Indirect immunofluorescence microscopy
For total BLM staining, cells were fixed in ice-cold methanol for 5 min at −20°C, washed twice with PBS at room temperature and immunostained. pS502 staining was performed using the Phem-paraformaldehyde-microcystin protocol as described previously (Petsalaki and Zachos, 2014). For all other fluorescence microscopy applications, cells were fixed in 4% paraformaldehyde in cytoskeleton buffer (Petsalaki et al., 2011).
Immunoprecipitations and kinase assays
Cells were sonicated in ice-cold immunoprecipitation buffer (Petsalaki et al., 2011). 1 mg cell lysate was incubated with 0.5 µg antibody or 10 µg agarose-bound GST proteins. For Chk1 in vitro kinase assays, 0.5 µg recombinant Chk1 was incubated with 10 µg protein substrate on agarose beads as described previously (Petsalaki et al., 2011).
Mass spectrometry
GST–BLM bands were excised from the gel, digested with trypsin and the extracted tryptic peptides analysed by liquid chromatography-mass spectrometry as described previously (Roget et al., 2012).
DNA content
Propidium iodide staining was as described previously (Petsalaki et al., 2011).
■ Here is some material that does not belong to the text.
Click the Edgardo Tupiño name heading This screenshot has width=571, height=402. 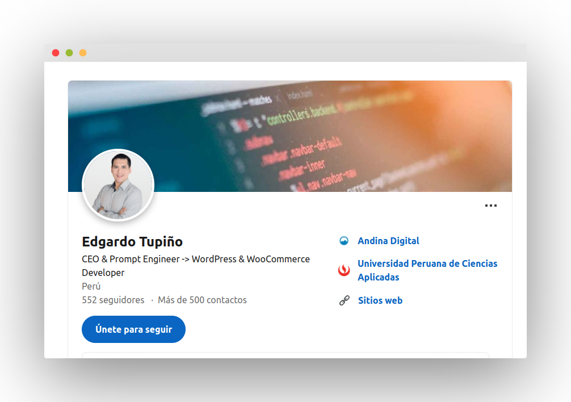click(x=132, y=242)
Western blotting and densitometry
Cells were lysed in ice-cold whole-cell extract buffer (Petsalaki et al., 2011). Densitometric analysis was performed using ImageJ (NIH).
Statistical analysis
The P-values were calculated using the Student's t-test.
Acknowledgements
We thank David Gillespie (Beatson Institute for Cancer Research, Glasgow, UK) for valuable discussions. We also thank Yaoqin Gong (Shandong University School of Medicine, China), Maria Masucci (Department of Cell and Molecular Biology, Karolinska Institutet, Sweden), Emi Nakayama (Department of Viral Infections, Osaka University, Japan), Sagar Sengupta (Indian Institute of Science, Bangalore, India), Jeffrey Singer (Portland State University, USA), Yue Xiong (Lineburger Cancer Center, North Carolina, USA) and Hongtao Yu (University of Texas Southwestern Medical Center, USA) for generously sharing reagents.
Author contributions
E.P., M.D. and G.Z. performed experiments and analysed the results. N.M. did the mass-spectrometry. G.Z. designed the study and wrote the paper.
Funding
This work was funded by the Association for International Cancer Research and by Fondation Santé.
References
Competing interests
The authors declare no competing interests.